Thankfully, Lam's newest film is The Stool Pigeon, a reunion of his Beast Stalker principals – actors Nick Cheung and Nicholas Tse, and writer Jack Ng – and an entertaining and involving Hong Kong film. As usual, Lam combines morally complex characters and strong action beats into a hopefully potent mix, but unlike Fire of Conscience, the mixture isn't completely oil and water. Here we get character through action, with relationships forged and broken through chases, gunfights, and bloodshed. Lam has better actors this time too; Cheung and Tse are both deserving award-winners, and are joined by Hong Kong's most effective overactor Liu Kai-Chi and Taiwan's willowy muse Guey Lun-Mei. After the minor stumble of Fire of Conscience, Stool Pigeon is a step in the right direction for Dante Lam.

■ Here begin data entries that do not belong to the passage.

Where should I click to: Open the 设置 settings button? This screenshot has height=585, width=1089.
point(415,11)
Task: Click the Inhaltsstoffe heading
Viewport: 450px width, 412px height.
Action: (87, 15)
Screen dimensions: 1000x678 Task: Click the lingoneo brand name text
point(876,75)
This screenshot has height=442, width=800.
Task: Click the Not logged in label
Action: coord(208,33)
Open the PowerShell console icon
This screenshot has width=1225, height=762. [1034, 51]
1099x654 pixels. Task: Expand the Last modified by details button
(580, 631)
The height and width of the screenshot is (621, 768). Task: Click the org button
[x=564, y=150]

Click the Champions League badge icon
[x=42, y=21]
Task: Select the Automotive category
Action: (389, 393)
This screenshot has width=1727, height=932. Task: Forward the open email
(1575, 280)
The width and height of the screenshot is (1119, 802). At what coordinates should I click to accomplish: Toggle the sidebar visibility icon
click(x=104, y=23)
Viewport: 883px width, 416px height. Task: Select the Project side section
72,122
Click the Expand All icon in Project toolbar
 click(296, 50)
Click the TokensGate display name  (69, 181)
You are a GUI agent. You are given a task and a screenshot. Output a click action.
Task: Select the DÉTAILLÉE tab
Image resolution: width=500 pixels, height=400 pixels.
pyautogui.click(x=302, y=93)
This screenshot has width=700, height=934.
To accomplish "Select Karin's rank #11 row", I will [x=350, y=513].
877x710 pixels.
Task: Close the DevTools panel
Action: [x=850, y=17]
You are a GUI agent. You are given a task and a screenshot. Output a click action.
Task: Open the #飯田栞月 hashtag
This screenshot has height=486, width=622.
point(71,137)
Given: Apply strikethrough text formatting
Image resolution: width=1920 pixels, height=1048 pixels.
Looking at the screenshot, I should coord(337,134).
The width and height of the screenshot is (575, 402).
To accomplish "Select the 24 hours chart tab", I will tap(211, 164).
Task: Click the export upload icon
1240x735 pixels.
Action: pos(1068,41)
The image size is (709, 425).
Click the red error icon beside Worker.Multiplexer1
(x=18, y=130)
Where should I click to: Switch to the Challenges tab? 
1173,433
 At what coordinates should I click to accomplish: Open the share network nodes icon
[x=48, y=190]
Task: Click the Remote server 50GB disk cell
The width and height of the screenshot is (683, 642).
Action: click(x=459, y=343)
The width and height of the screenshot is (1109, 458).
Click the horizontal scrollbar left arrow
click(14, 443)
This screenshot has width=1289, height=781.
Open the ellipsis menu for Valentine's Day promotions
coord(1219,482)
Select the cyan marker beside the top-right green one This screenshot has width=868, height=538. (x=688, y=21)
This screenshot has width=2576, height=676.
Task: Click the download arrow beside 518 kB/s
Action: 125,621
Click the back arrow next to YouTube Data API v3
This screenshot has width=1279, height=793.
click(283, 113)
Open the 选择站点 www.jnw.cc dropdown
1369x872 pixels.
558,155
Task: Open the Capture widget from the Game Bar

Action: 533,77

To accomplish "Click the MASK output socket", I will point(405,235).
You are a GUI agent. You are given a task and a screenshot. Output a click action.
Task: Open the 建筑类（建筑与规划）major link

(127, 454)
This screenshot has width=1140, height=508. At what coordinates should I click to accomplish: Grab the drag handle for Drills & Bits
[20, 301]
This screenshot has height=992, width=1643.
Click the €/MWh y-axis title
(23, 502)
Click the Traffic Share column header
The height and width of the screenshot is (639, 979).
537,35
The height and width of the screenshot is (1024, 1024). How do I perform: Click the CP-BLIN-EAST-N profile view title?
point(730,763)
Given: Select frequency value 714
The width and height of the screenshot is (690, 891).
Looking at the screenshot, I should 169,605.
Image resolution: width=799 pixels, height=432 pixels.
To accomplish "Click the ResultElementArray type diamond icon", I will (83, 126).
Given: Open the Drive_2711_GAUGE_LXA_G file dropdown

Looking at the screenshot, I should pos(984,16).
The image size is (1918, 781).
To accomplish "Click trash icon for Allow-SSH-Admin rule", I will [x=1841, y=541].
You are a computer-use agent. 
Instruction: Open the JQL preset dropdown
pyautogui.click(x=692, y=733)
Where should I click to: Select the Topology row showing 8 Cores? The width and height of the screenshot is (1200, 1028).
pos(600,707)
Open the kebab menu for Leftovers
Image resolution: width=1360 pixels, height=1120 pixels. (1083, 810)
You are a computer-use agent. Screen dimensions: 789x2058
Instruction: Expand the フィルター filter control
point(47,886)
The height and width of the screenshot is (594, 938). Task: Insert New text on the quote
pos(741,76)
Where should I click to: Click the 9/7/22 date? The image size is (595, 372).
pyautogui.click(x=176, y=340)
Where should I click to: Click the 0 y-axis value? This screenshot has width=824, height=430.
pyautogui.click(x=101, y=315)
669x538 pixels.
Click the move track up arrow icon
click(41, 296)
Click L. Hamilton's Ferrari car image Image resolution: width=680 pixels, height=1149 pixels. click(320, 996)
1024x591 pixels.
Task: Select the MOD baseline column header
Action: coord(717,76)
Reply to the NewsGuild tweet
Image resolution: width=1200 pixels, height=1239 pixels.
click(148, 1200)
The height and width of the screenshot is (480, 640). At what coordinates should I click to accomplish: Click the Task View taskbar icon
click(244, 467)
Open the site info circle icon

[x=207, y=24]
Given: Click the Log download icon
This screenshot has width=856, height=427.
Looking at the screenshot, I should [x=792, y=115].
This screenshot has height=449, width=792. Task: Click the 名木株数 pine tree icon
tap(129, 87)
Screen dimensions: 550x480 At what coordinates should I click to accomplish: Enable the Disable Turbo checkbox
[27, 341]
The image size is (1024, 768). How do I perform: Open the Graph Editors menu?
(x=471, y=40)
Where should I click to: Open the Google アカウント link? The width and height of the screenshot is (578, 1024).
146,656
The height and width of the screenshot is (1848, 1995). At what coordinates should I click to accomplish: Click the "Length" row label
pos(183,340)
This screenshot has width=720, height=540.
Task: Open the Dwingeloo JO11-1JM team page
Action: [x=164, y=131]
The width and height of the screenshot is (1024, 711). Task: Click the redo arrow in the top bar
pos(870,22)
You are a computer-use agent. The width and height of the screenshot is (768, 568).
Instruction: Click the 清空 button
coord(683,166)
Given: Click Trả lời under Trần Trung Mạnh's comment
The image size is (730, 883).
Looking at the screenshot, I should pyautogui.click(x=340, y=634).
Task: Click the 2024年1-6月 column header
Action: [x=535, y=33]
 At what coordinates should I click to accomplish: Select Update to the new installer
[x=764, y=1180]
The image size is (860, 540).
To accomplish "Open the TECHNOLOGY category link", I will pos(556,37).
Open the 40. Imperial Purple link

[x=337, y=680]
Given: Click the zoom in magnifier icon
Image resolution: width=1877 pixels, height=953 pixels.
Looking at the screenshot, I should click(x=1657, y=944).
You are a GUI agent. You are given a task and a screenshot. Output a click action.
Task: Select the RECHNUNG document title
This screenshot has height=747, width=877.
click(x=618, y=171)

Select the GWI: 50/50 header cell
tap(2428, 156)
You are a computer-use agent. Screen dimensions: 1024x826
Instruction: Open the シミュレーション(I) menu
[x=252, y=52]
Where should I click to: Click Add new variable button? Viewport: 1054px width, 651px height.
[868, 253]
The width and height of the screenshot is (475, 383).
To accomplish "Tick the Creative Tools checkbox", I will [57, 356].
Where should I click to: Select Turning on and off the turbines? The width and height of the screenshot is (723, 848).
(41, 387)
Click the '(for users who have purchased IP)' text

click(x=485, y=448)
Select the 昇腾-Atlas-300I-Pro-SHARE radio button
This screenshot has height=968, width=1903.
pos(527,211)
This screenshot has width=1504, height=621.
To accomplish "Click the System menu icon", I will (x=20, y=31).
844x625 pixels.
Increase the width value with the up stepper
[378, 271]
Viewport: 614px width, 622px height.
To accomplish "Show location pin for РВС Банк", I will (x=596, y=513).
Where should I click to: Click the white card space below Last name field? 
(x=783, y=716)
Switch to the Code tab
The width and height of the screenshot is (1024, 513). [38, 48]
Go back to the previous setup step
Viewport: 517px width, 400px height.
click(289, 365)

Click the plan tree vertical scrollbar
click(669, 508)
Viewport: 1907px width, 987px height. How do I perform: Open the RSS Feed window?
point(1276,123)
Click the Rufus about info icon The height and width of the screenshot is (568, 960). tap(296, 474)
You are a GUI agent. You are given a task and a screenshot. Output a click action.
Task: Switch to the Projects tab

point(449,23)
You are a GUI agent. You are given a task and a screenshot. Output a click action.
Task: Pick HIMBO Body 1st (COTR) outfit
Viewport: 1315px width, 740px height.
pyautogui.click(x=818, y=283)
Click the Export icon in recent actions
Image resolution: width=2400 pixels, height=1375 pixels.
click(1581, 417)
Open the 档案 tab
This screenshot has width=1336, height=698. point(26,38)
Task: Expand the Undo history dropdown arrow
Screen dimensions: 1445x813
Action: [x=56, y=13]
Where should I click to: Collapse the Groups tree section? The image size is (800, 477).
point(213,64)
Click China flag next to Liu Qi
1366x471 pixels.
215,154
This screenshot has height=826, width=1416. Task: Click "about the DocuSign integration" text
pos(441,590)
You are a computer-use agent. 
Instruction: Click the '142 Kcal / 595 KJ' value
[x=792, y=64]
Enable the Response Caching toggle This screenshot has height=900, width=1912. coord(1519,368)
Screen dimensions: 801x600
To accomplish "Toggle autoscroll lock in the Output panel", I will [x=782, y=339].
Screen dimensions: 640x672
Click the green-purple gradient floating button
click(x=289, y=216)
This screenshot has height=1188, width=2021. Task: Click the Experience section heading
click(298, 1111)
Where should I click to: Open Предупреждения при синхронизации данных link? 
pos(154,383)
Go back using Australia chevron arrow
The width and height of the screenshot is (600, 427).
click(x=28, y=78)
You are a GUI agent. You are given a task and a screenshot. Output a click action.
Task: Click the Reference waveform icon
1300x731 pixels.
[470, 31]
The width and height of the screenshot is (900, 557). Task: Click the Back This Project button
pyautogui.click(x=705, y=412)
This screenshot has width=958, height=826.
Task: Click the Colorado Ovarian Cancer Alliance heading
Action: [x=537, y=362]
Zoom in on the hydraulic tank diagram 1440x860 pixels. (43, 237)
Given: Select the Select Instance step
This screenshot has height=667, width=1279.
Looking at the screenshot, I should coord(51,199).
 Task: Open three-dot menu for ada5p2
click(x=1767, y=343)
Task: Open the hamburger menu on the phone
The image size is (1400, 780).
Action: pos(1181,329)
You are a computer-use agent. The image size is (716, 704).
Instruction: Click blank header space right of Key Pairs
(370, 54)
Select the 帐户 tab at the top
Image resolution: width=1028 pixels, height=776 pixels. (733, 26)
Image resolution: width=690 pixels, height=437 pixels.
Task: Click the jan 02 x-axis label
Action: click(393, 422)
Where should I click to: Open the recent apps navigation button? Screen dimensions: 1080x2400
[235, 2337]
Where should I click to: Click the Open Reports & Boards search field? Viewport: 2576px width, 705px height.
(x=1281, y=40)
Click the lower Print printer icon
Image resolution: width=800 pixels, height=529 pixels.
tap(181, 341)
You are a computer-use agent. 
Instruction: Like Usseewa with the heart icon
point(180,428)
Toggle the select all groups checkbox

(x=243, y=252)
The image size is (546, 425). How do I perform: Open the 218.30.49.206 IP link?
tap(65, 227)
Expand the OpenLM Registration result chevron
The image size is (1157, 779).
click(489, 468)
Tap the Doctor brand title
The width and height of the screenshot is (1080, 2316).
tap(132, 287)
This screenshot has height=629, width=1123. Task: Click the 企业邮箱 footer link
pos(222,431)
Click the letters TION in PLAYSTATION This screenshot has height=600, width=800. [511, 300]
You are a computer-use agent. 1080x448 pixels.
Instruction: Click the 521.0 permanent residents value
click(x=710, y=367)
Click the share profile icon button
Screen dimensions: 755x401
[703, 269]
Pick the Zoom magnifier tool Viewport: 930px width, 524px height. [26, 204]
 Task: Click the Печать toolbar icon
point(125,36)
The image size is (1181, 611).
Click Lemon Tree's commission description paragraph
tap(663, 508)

As the title indicates, Stool Pigeon is about informants, with Nick Cheung playing Inspector Don Lee, an expert at recruiting and using lower-level criminals to bust even more dangerous ones. But there’s a dark side to the biz, witnessed in an opening sequence where Lee betrays an informant (Liu Kai-Chi) when unexpected circumstances get in the way of a bust. Flash-forward a year and Lee recruits a new stool pigeon, jailed driver Ghost Jr. (Nicholas Tse) in hopes of bringing down jewelry thieves Tai Ping (Keung Ho-Man) and Barbarian (Lu Yi). As most criminals would, Ghost Jr. wants nothing to do with the fuzz, but Lee has some powerful tools: money and leverage. He can help Ghost Jr. in ways that his old gang pals can't, and if Ghost Jr. says "no", Lee can force his cooperation. Eventually, Ghost Jr. has no choice but to become Lee's latest stool pigeon.
For some stretches, Stool Pigeon plays like a procedural on the cop-informant dynamic, with Lam showing us the compromises and moral issues involved in using bad guys to catch other bad guys. Inspector Lee can apply police pressure to get his way, making the stool pigeon less of a partner and more of a pawn coerced into betraying his kind. Then, if Lee wants a little more, he can always change the deal. After all, who cares about the well being of a three-time loser when seeking justice? On the flip side, if you betray someone who trusts you for your own ends, what does that make you? These are worthwhile themes and Dante Lam and Jack Ng’s script tackles them smartly, making both Inspector Lee and Ghost Jr. into strong and involving characters. Both Cheung and Tse are excellent in their roles, with Cheung once again edging Tse as the efficient yet tortured Inspector Lee. Beast Stalker earned Cheung a record six acting awards, and while he may not win trophies for Stool Pigeon, nominations are not out of the question.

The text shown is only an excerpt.